• Task description: Below are some entries. Copy each line that holds the string "next".

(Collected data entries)
************
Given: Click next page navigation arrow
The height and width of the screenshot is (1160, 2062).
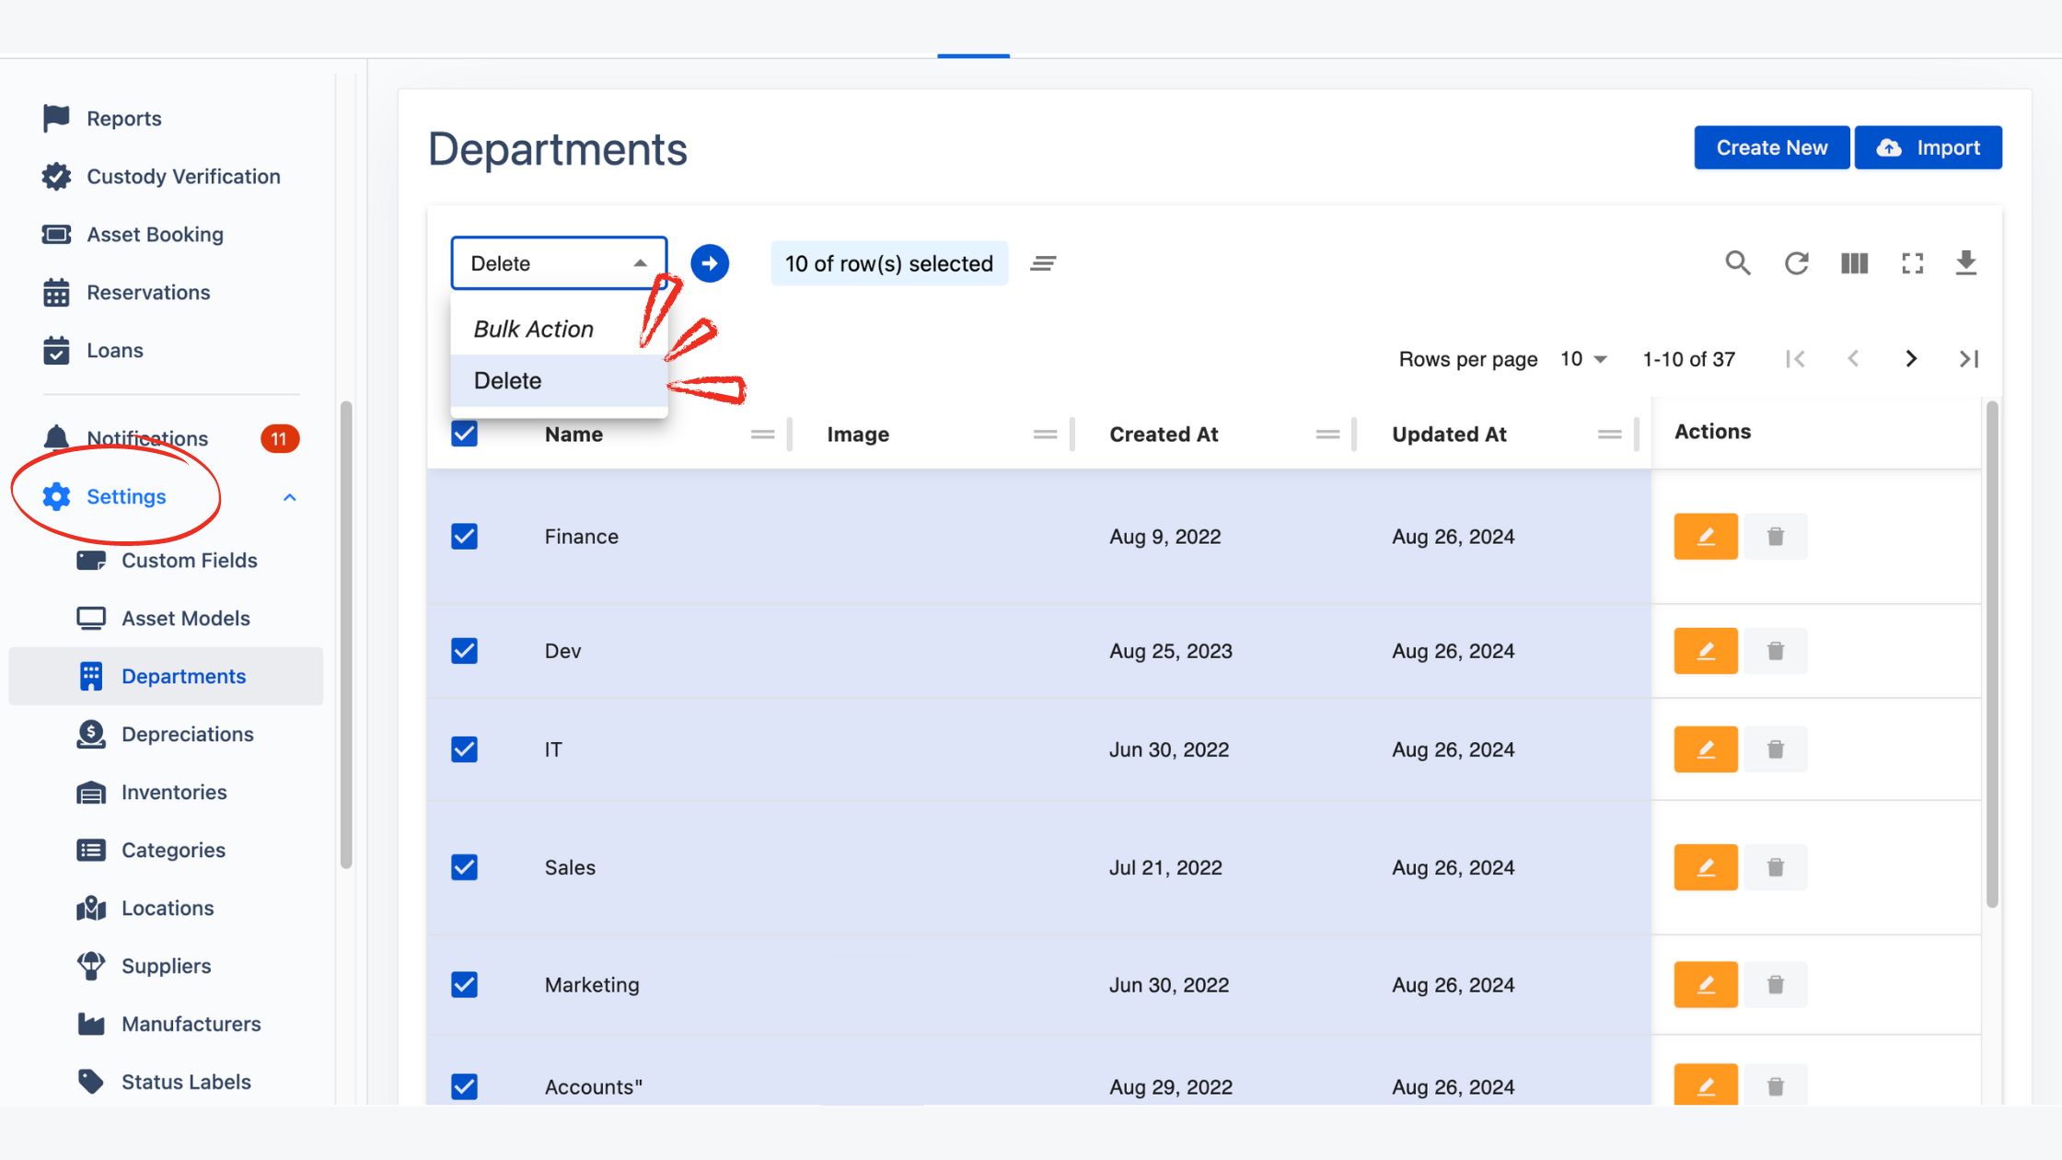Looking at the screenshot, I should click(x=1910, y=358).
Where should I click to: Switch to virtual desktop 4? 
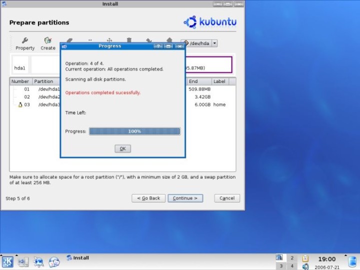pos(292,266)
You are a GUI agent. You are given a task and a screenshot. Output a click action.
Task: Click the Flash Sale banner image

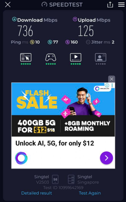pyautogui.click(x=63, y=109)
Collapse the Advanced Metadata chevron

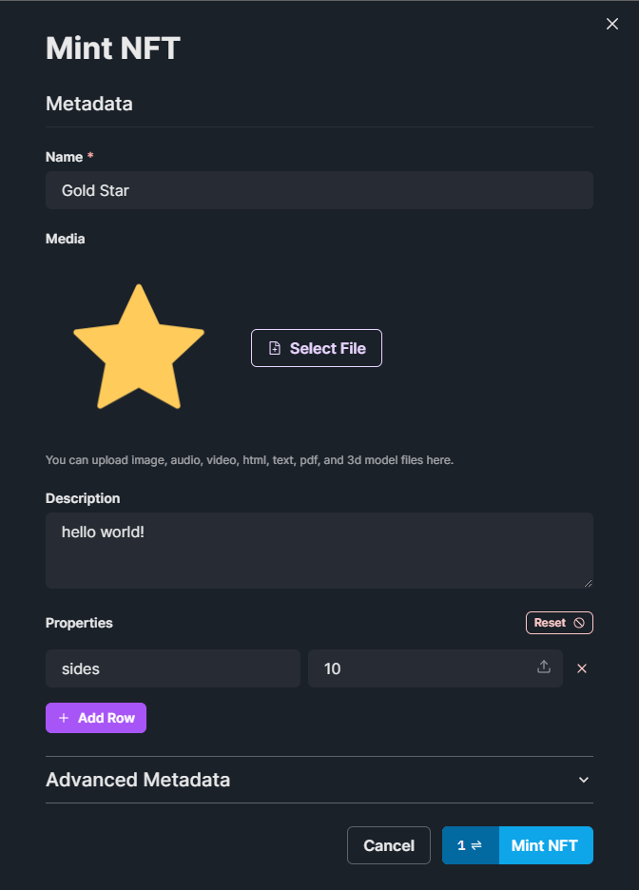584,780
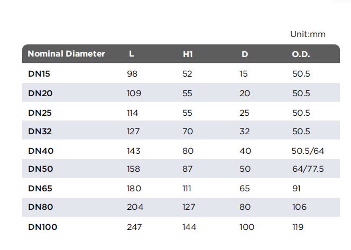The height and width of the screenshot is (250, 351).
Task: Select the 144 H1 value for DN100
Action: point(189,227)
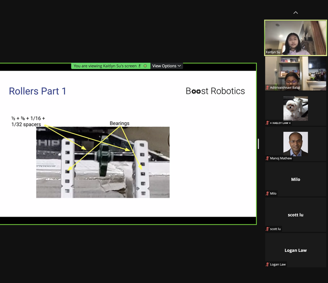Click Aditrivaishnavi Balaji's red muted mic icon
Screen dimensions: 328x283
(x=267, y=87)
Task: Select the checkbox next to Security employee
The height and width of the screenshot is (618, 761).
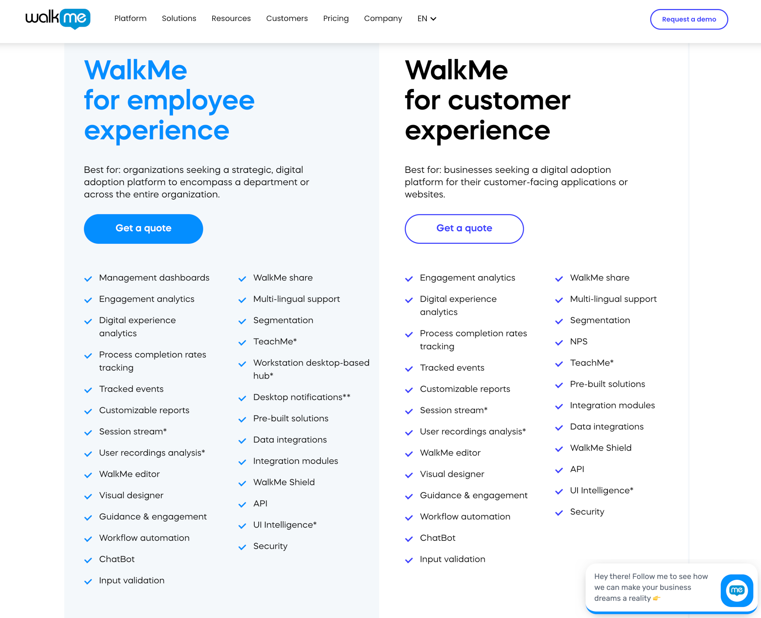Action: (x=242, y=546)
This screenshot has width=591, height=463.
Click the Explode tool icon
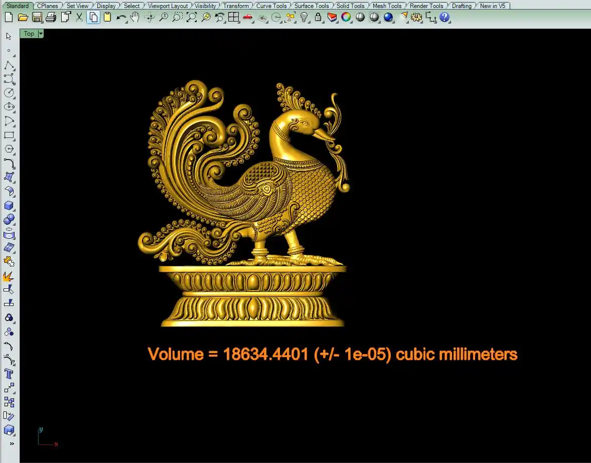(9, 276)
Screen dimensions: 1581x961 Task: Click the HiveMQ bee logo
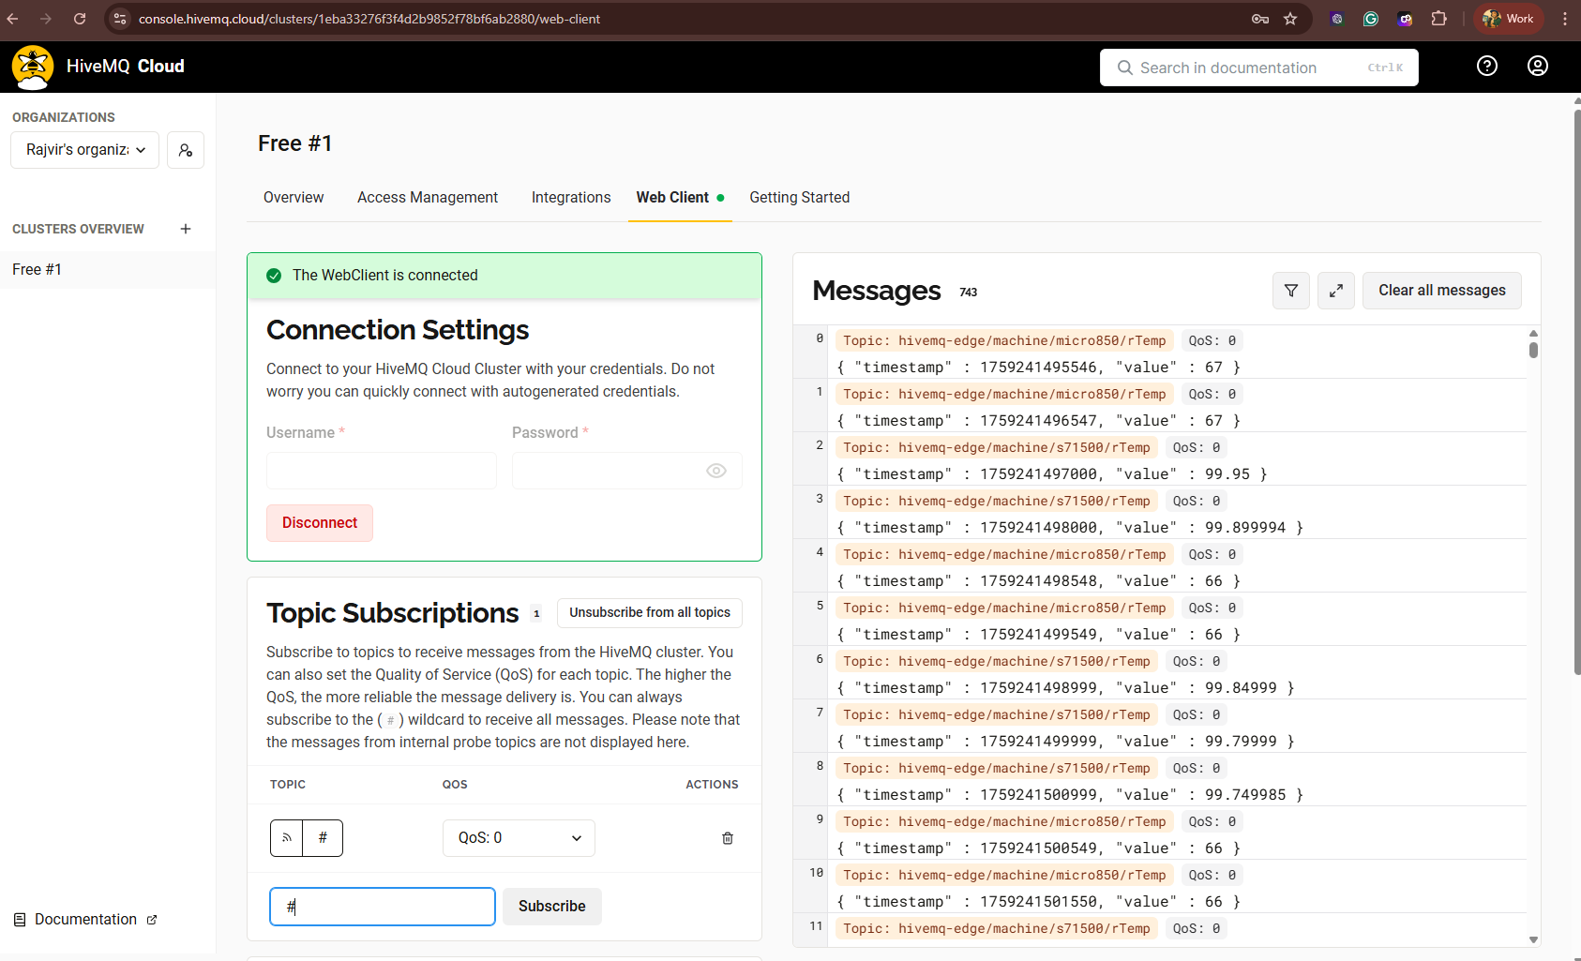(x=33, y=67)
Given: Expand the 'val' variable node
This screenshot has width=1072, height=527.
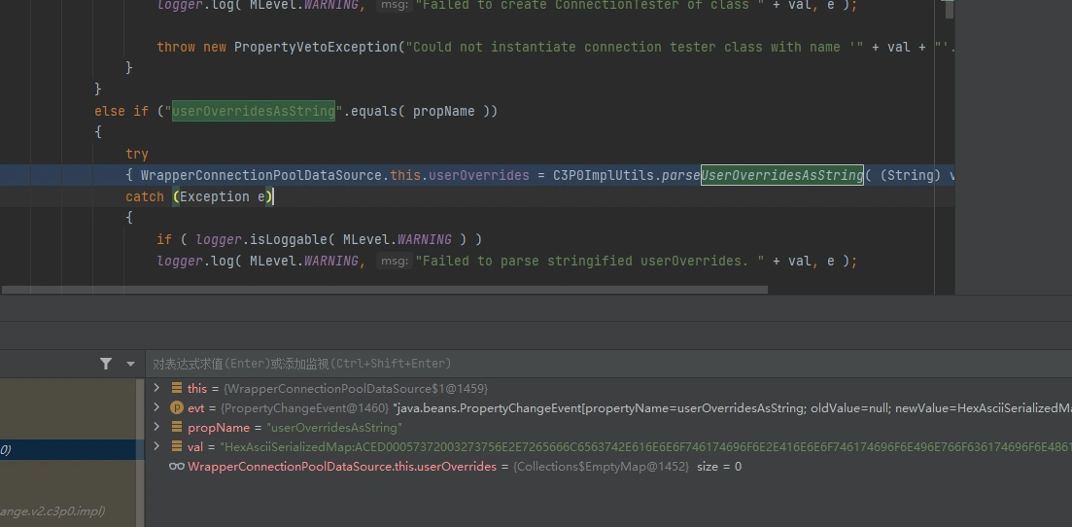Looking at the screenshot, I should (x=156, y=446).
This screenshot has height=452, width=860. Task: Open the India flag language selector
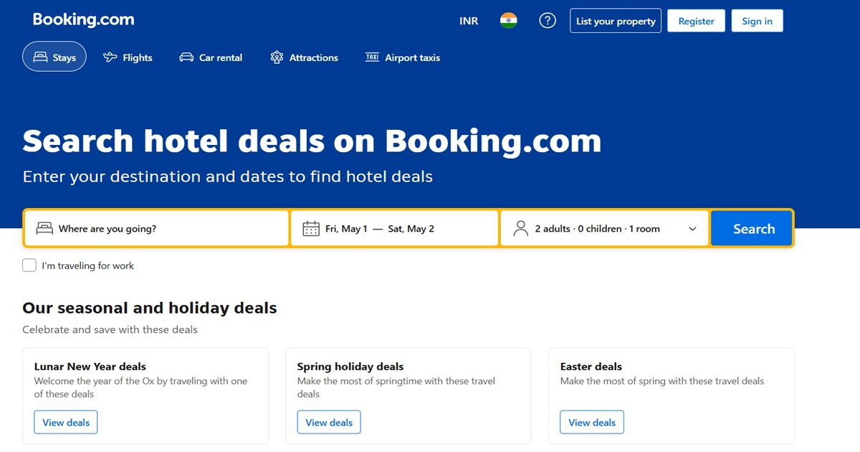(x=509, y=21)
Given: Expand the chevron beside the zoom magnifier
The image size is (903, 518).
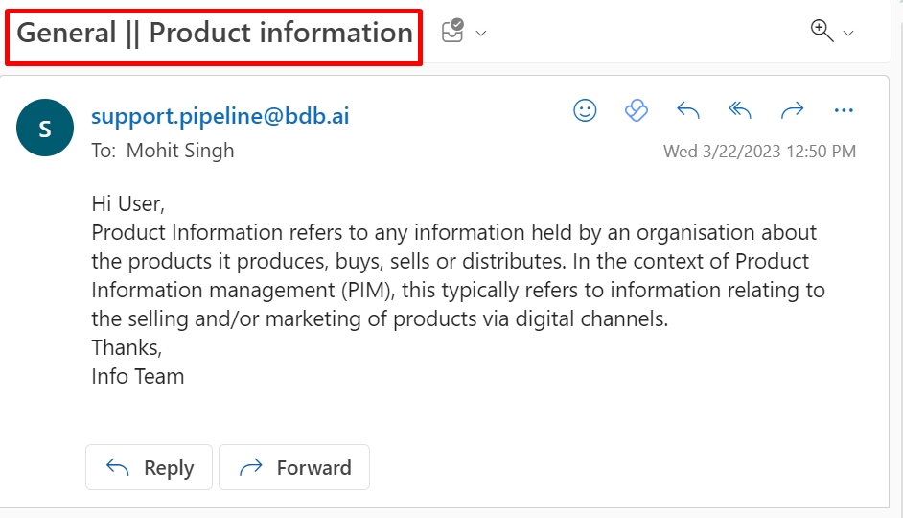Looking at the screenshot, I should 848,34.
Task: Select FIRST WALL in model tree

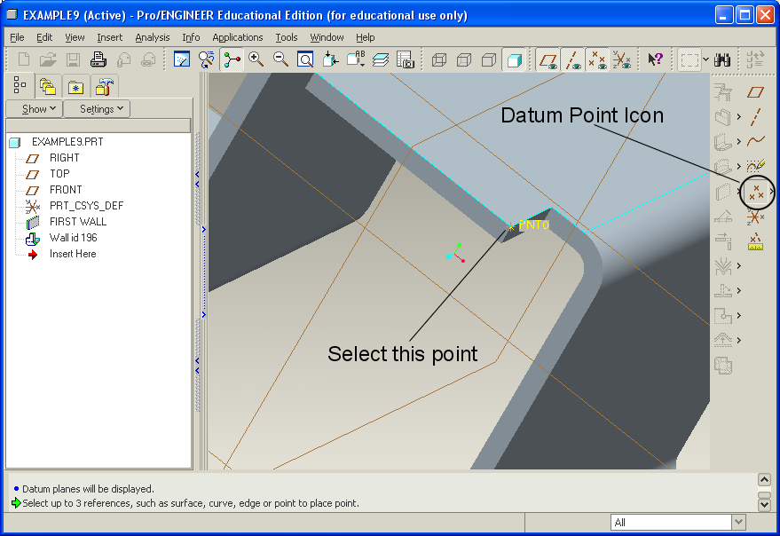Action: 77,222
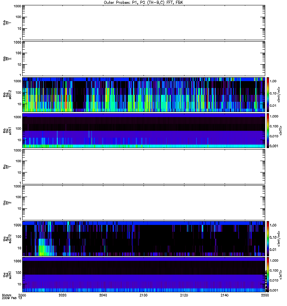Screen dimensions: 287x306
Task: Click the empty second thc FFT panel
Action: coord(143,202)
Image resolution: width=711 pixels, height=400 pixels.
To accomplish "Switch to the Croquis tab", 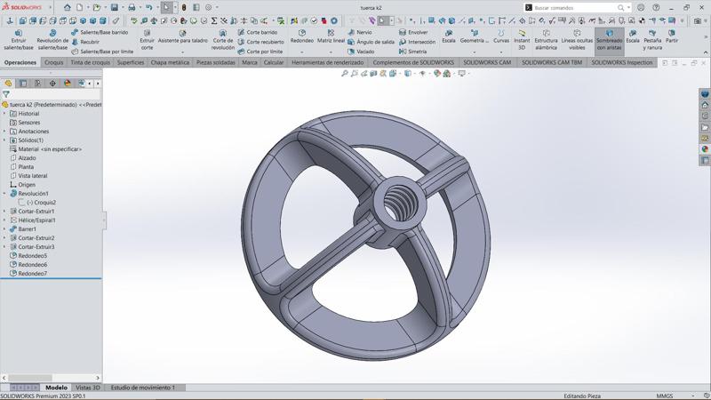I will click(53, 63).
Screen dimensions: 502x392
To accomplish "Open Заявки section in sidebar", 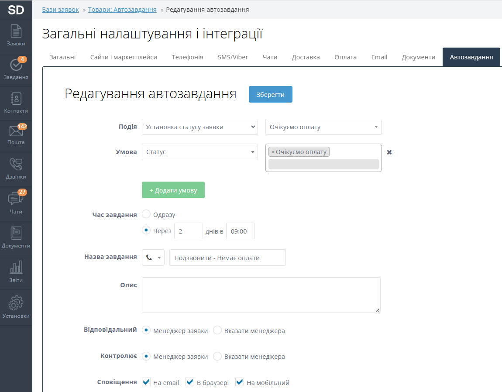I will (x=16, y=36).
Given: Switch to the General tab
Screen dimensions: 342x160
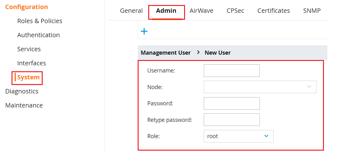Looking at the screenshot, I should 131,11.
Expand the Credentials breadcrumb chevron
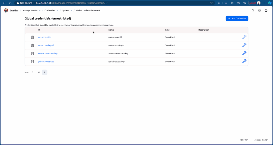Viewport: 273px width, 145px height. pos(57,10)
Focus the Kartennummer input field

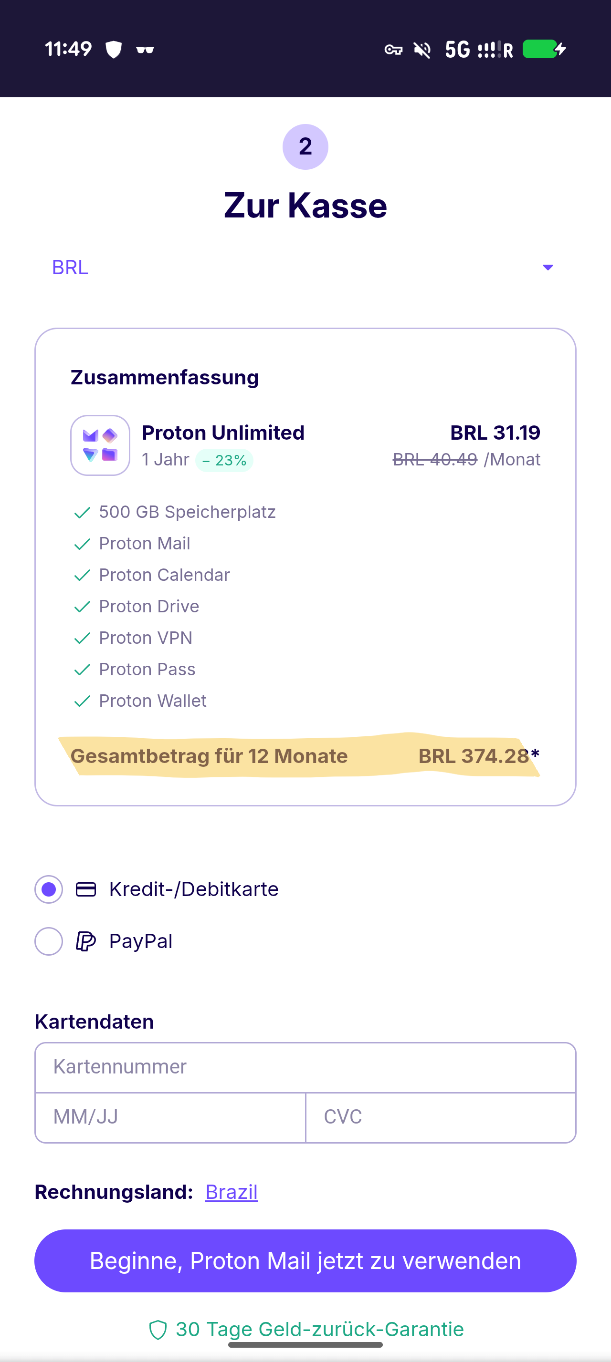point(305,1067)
************
• Solution:
Given: Click next page navigation arrow
Task: Select the checkbox next to Security employee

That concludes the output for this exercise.